Extracted text:
It is claimed that implicit association tests, or IATs, reveal unconscious biases against racial and ethnic minorities and other stigmatized groups. The tests are simple and their results appear to be straightforward to interpret: if you are quicker to associate positive words (or other positive stimuli) with the non-stigmatized group (e.g., whites) and quicker to associate negative words with the stigmatized group (e.g., blacks), you have an implicit preference for the former and against the latter. Moreover, it has been shown that IAT scores are (modestly) related to arguably discriminatory behaviors. Given that the IAT scores of most people suggest that they are biased against stigmatized groups, it has been claimed that implicit biases explain discriminatory behaviors in the real world.

Given information:
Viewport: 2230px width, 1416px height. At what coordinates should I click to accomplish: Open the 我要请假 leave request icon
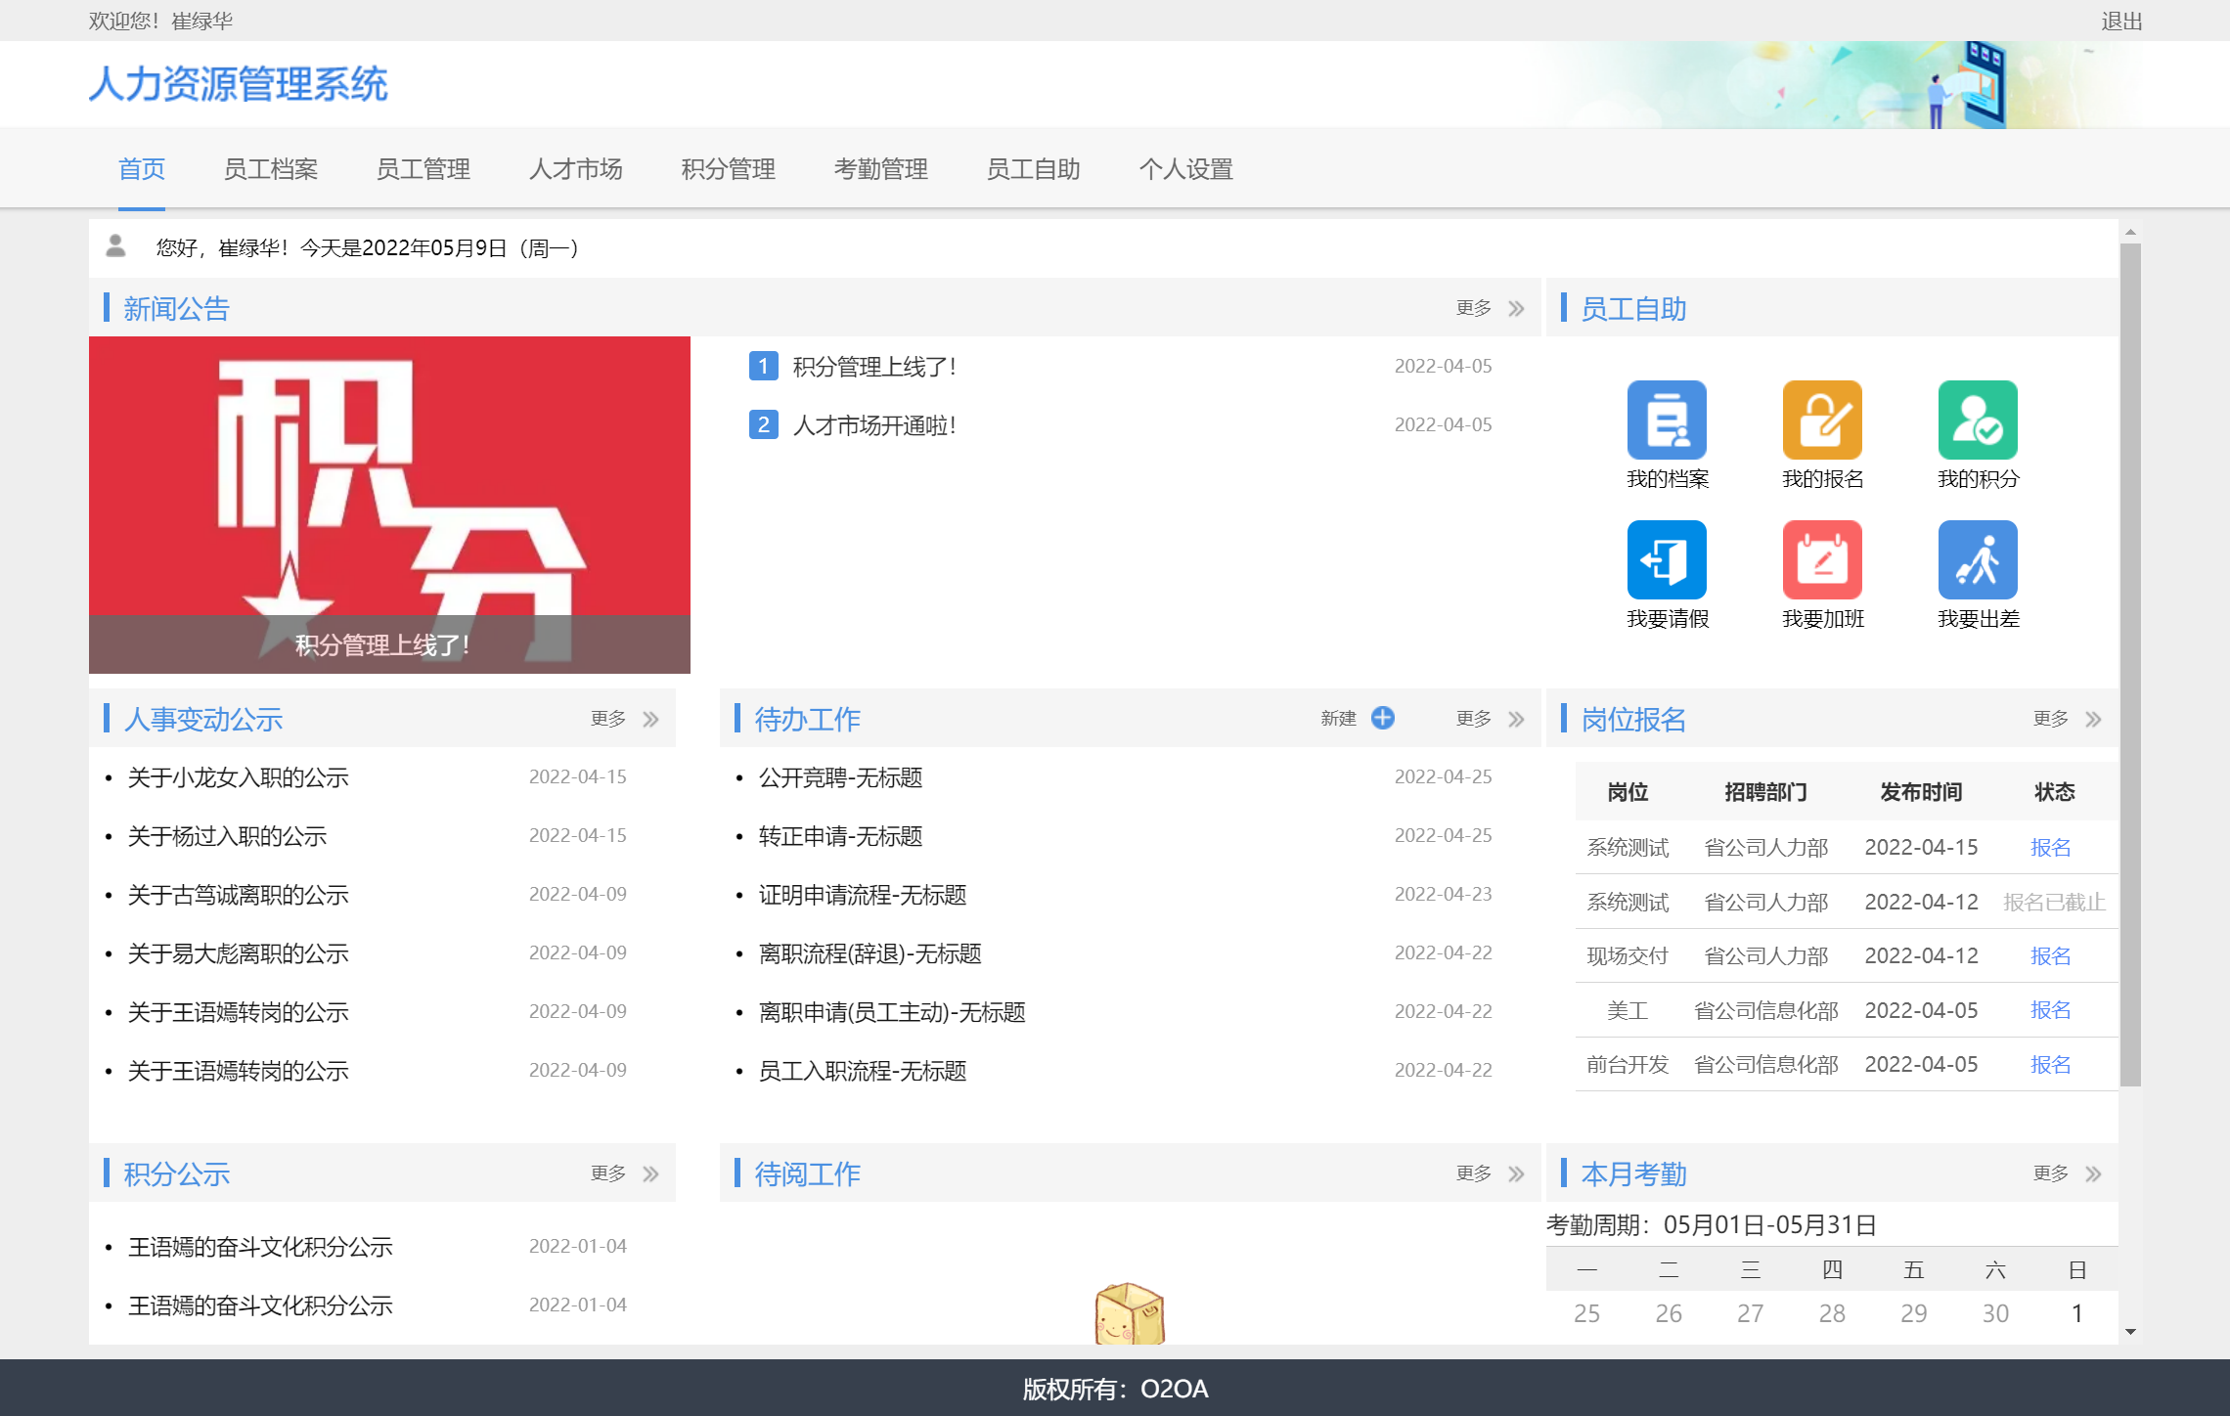point(1667,560)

Stated task 1:
Answer these questions from the passage on implicit association tests:
(a) What are implicit association tests claimed to reveal?
(b) What does it suggest if you are quicker to associate positive words with the non-stigmatized group and negative words with the stigmatized group?
(c) How strongly are IAT scores said to be related to arguably discriminatory behaviors?
Stated task 2: Write a continuation of the passage on implicit association tests, picking up after its final sentence.

Answer 1:
(a) Unconscious biases against racial and ethnic minorities and other stigmatized groups.
(b) An implicit preference for the non-stigmatized group and against the stigmatized group.
(c) Modestly.

Answer 2:
Hart Blanton, a long-term critic of various theoretical and methodological absurdities in the IAT paradigm, has written, with some colleagues, a paper challenging a key assumption of the IAT. Re-analyzing several published implicit bias studies, they found that the standard IAT scoring procedure will typically label as implicitly biased people whose observed behavior is neutral and unbiased. IAT researchers assume that individuals who associate positive and negative IAT stimuli with different groups with equal ease are unbiased, but the research by Blanton et al. suggests that such individuals tend to be biased in favor of the stigmatized group. In other words, the zero point of the IAT scale is not associated with behavioral neutrality.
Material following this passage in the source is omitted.